Abstract

Among the antimicrobial phytoalexins produced by Phaseolus vulgaris (French bean) is the prenylated isoflavonoid, kievitone. The bean pathogen, Fusarium solani f. sp. phaseoli, secretes a glycoenzyme, kievitone hydratase (EC 4.2.1.95), which catalyzes conversion of kievitone to a less toxic metabolite. Among F. solani strains, those that are highly virulent to P. vulgaris also produce kievitone hydratase constitutively, suggesting that the enzyme is a virulence factor. Based on the N-terminal amino acid sequence of purified enzyme, the kievitone hydratase cDNA and gene (khs) were cloned. The identities of khs and the cDNA were confirmed by their expression in transgenic Neurospora crassa and Emericella nidulans.
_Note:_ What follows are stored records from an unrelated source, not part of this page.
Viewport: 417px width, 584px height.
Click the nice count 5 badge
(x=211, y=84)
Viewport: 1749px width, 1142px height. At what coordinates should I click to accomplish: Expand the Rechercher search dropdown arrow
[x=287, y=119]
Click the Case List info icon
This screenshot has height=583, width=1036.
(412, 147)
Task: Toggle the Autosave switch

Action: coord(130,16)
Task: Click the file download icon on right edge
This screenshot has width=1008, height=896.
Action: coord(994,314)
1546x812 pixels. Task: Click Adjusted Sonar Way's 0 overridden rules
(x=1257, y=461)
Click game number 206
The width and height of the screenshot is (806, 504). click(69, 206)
Based on the gene and cDNA sequences, khs is predicted to encode a preprotein of 350 amino acids, from which a 19 amino acid N-terminal transit peptide is removed during maturation and secretion. The predicted mass of the mature polypeptide, 37 kDa, contrasts with the 47 to 49 kDa size estimated by electrophoresis of purified enzyme, confirming that the enzyme is extensively glycosylated. The inferred polypeptide sequence has seven canonical sites for N-glycosylation. Southern blot-hybridization analysis of F. s. f. sp. phaseoli DNA indicates one khs locus and an additional locus with weak hybridization to the khs probe. Sequences related to khs were also detected in several isolates of F. solani and the related teleomorph, Nectria haematococca. However, strains of F. oxysporum known to exhibit inducible kievitone hydratase activity (but not pathogenic to bean) did not have detectable khs homology. Nevertheless, all isolates known to cause severe disease on bean possessed khs sequence.